A 19th-Century Diary for My Daughter

While walking along the stalls at the book market in the Hague, I often find old diaries. I never thought I would have any use for any of them before I found this red hardcover journal.

I understand, that for historians, sociologists, collectors, or people in charge of props, these witnesses of different epochs may happen to be treasure troves of information. For me, however, a fully used diary is not a practical thing.

This red gilded diary was one of many slightly damaged books at the 1 Euro section. Right from the moment I saw it, I thought it may be a nice simple repair project and a gift for my daughter.

The previous owner started writing in this journal more than 150 years ago but made only 4 or 5 records. Some quotes and thoughts on divine matters. Almost all the other pages are blank.

Initially, I thought to use some leather to repair the spine. But soon enough I remembered I had a roll of vintage Soviet calico left. It matched the color almost perfectly.

It was a fast project that didn’t demand any archival measures. The book should be strong enough and is supposed to be used by a teenager. So I didn’t think it needed to pass through any special procedures like using acid-free agents and materials.

I used PVA, thick 160 g/m2 paper to reinforce the calico spine, and the calico itself. In the end, I decided to use some of the gorgeous marbled paper I bought from Katy Savelyeva past April at the Bookbinders’ Fair in Sint-Niklaas, Belgium.

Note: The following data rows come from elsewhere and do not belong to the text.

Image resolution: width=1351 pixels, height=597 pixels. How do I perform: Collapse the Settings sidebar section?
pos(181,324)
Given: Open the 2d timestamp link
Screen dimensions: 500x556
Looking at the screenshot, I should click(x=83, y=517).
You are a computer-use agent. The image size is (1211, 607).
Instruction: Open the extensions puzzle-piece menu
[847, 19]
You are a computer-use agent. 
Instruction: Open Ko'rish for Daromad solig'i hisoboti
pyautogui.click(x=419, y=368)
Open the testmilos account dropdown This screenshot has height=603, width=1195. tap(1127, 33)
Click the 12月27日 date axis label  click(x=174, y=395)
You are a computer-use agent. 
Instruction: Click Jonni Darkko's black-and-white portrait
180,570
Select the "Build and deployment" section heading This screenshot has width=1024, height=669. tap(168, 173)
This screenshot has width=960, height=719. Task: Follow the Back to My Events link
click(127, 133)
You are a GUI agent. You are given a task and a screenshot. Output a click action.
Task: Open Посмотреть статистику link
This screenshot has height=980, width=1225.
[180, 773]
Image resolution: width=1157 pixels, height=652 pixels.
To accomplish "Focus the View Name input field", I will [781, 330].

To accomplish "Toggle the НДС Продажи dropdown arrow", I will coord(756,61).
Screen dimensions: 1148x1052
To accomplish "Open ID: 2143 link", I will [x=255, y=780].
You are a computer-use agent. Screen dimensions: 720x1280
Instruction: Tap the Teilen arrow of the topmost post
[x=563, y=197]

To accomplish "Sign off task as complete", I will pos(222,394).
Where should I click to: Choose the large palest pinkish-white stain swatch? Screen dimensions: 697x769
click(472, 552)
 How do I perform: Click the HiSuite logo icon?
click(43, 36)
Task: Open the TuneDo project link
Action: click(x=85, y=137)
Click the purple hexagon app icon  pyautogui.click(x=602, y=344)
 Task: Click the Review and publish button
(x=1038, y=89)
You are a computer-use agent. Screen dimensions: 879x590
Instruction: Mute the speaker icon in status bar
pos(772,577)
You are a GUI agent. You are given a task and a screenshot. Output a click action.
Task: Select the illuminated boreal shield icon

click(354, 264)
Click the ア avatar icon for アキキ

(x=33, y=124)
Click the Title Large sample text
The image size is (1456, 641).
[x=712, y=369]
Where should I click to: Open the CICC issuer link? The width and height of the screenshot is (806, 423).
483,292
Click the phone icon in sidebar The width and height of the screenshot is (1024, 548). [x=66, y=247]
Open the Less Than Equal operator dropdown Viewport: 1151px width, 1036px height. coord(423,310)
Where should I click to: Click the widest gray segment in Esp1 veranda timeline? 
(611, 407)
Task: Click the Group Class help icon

Here is a little trick I was taught at the American Academy of Bookbinding. When lining up the cover material of a case bound book, you’d like the reinforcement stripe to be perfectly placed on the cloth or leather. To do that without any fuss, find the middle of the cover material and the middle of the piece of paper/cardboard. Mark them with a pencil (not a marker or pen, because the ink may go through the material). Now after you apply glue or paste you only need to match the lines. Just don’t forget to glue the side that doesn’t have marks. Or make marks on both sides of that piece of paper.

Here is the final result:

I used the marbled paper to reinforce the broken hinges of the endleaves. I’m still not sure if I like my decision not to make proper folded pieces. However, I wanted to emphasize the initial owner’s marks at the beginning of the book and that goal seems to be fulfilled.